Yuuki renifle, et me jette un regard suppliant. Je me contente de hausser les épaules.
« Peut-être. »
C'est là que l'Ultime Gamer se dégage des bras de Soma.
« Je vais... Je vais lui parler.
— A Junko ? grimace Soma. Mais tu veux lui dire quoi ?
— Je veux juste... Je veux juste comprendre, marmonne Yuuki, d'une toute petite voix. Pourquoi elle a fait ça. Pourquoi elle pouvait pas... Juste nous en parler, alors qu'on a traversé tant de trucs ensemble... Pourquoi c'est Monokuma qui doit le dire maintenant... »
Ses poings se serrent. Pourtant, elle évite résolument notre regard.
« Et si quelqu'un doit y aller autant que ce soit moi. Vous, vous avez tous envie de l'accuser, je le vois... Ses raisons, ça vous intéresse pas.
— Tu peux comprendre, avance Saki en croisant calmement les jambes sur sa chaise, qu'on soit sous le choc. On parle d'une sévère trahison, là.

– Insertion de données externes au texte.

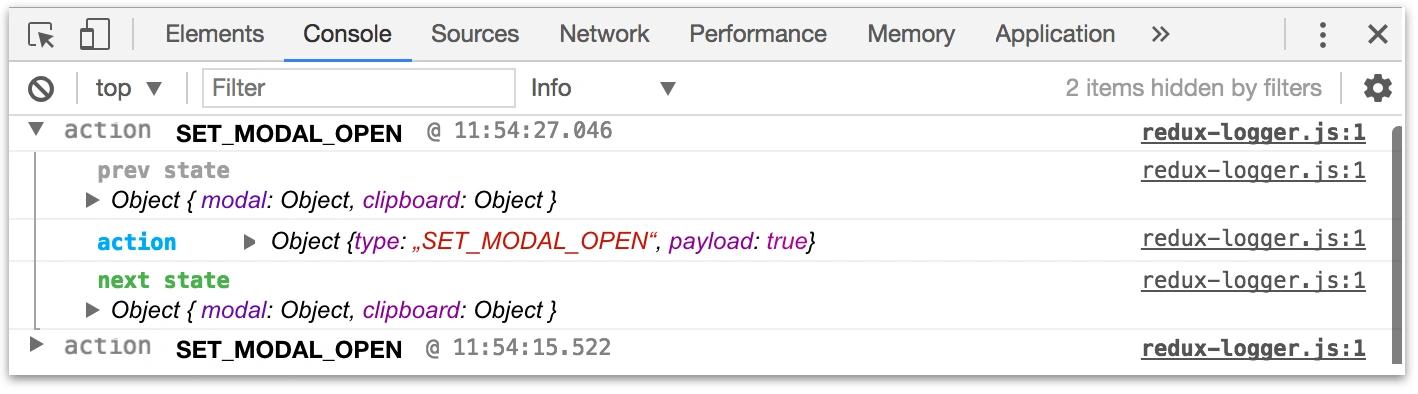Open the three-dot DevTools menu
Image resolution: width=1418 pixels, height=394 pixels.
point(1323,35)
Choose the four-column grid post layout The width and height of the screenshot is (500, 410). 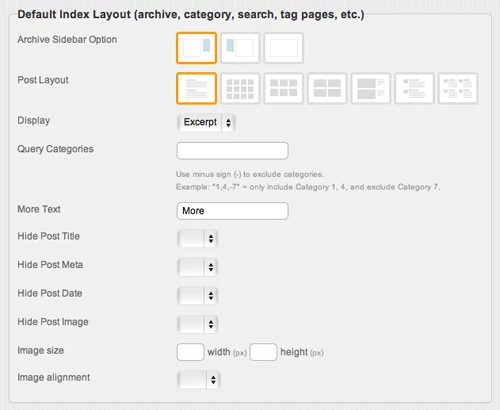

— Et Haruko était l'Ultime Assassin, pourtant, vous lui avez vite pardonné son meurtre ! J'en vois pas beaucoup lui en vouloir même aujourd'hui alors qu'elle aussi avait des choses à cacher, crache Yuuki, les sanglots perlant dans sa voix. Pourquoi aujourd'hui ce serait différent ? »
Elle serre les dents, avant de s'essuyer les yeux.
« Moi, je veux comprendre. Je veux comprendre ce qu'il s'est passé pour qu'elle fasse ça. Alors je vais y aller, point.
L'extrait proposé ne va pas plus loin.